Stored records

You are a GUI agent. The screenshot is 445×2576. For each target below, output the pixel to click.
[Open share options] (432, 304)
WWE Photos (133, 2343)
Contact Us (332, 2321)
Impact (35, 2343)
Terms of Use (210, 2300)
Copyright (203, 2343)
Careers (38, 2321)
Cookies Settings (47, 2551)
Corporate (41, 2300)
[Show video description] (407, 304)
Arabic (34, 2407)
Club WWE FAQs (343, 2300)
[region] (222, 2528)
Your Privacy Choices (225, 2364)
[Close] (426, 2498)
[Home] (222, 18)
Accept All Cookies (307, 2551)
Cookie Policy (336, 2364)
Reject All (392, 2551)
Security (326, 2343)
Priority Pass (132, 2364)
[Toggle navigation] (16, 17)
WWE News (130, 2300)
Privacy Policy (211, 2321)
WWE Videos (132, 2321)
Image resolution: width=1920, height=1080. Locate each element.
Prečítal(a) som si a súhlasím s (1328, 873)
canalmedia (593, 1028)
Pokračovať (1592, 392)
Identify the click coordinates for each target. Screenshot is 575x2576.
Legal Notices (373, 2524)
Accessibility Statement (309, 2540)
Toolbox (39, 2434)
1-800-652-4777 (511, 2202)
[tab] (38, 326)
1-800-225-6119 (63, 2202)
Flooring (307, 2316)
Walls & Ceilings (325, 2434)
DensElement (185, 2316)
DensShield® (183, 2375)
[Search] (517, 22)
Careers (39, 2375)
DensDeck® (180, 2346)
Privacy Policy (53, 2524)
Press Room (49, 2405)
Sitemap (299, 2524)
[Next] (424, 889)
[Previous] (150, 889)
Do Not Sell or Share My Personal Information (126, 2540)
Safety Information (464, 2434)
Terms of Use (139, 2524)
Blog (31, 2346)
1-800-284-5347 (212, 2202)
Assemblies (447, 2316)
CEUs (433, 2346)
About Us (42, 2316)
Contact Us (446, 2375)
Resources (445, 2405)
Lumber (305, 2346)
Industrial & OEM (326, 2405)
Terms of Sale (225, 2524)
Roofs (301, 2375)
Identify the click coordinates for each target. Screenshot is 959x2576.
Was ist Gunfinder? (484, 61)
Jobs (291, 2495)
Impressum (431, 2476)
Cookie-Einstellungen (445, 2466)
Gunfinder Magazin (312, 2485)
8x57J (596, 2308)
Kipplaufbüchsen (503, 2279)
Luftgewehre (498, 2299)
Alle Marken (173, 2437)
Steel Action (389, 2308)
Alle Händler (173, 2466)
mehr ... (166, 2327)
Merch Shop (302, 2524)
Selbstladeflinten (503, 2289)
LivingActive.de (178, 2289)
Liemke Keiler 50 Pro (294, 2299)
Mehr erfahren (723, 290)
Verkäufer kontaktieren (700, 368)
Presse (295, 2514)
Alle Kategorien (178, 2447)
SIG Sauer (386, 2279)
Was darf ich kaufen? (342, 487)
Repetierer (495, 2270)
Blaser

● Task:
Show every line from the entries that includes the word "Alle".

● Your response:
Alle Marken (173, 2437)
Alle Händler (173, 2466)
Alle Kategorien (178, 2447)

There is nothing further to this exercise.